Sumedha Mehta*, Noopur Dasmit Singh, Kirti Surendra Pawar, Aditi Ninad Magar

Volume :

12

Issue :

2

Abstract :

Background: Neurosurgery demands precise anaesthetic management to ensure immobility, smooth extubation, and rapid recovery. Sugammadex, a novel neuromuscular reversal agent, provides rapid and effective recovery from neuromuscular blockade. Aims and Objectives: This study aimed to compare the efficacy of 2 mg/kg Sugammadex in reversing neuromuscular blockade maintained with Rocuronium or Vecuronium infusion in patients undergoing elective neurosurgery. The primary objective was to compare the mean recovery time from the initiation of Sugammadex administration at the reappearance of TOF count 1 to achieving a train-of-four (TOF) ratio of 0.9. Secondary objectives included assessing side effects, hemodynamic changes, and signs of postoperative residual curarization (PORC). Materials and Methods: In this prospective, randomized, double-blinded study, 60 patients scheduled for elective neurosurgery were divided into two groups: Group RS (Rocuronium infusion, n = 30) and Group VS (Vecuronium infusion, n = 30).
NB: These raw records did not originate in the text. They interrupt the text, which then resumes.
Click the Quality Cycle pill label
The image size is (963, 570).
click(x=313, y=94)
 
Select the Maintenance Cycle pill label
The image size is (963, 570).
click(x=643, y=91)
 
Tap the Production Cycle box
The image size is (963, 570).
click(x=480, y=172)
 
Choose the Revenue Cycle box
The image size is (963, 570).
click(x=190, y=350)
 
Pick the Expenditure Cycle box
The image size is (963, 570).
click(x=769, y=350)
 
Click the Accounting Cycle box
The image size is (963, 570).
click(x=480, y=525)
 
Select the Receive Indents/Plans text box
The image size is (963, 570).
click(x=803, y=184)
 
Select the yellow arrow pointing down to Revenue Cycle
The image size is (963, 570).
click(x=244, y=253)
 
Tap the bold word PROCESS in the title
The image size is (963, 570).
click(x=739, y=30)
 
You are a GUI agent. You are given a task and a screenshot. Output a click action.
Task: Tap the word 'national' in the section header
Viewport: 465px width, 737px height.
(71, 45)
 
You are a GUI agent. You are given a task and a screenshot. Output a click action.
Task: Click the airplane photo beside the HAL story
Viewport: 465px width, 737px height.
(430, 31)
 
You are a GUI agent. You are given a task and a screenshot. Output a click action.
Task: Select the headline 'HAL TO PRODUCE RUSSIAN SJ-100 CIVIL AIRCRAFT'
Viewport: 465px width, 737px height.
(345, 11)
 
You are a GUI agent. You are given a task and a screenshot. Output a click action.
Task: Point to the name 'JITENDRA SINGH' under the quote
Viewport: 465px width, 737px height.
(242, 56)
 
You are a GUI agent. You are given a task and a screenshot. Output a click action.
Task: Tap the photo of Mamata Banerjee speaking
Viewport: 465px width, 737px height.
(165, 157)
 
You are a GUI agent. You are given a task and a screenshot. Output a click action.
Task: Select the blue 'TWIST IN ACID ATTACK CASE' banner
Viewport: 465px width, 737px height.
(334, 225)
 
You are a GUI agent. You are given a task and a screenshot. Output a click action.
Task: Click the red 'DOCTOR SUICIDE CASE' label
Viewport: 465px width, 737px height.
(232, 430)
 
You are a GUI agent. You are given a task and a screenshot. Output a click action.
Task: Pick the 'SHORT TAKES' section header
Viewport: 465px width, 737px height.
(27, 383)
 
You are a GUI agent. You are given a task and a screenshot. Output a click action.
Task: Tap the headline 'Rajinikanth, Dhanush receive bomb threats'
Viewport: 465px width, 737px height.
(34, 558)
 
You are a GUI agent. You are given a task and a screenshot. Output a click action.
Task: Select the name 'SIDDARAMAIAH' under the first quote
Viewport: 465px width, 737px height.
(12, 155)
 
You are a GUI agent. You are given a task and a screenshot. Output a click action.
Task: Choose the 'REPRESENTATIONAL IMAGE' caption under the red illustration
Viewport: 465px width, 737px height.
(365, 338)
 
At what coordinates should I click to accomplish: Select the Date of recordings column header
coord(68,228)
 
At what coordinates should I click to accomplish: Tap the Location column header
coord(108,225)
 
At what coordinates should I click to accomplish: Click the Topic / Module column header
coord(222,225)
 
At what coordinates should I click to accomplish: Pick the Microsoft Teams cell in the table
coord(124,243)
At the end of surgery, all patients received Sugammadex 2 mg/kg for neuromuscular blockade reversal. The mean recovery time, incidence of PORC, postoperative respiratory complications, side effects, and hemodynamic changes following Sugammadex administration were compared between the groups. Results: The mean recovery time to achieve a TOF ratio of 0.9 after Sugammadex administration was 130.16 ± 26.07 seconds in Group RS and 139.33 ± 33.13 seconds in Group VS. The difference was statistically insignificant (p = 0.238). There were no incidences of PORC or postoperative respiratory complications in either group. Side effects and hemodynamic parameters were comparable and statistically insignificant between the groups. Conclusion: A dose of 2 mg/kg Sugammadex is equally effective for reversing Rocuronium- and Vecuronium-induced neuromuscular blockade in elective neurosurgery. It demonstrates a favourable safety profile with no significant side effects in either group.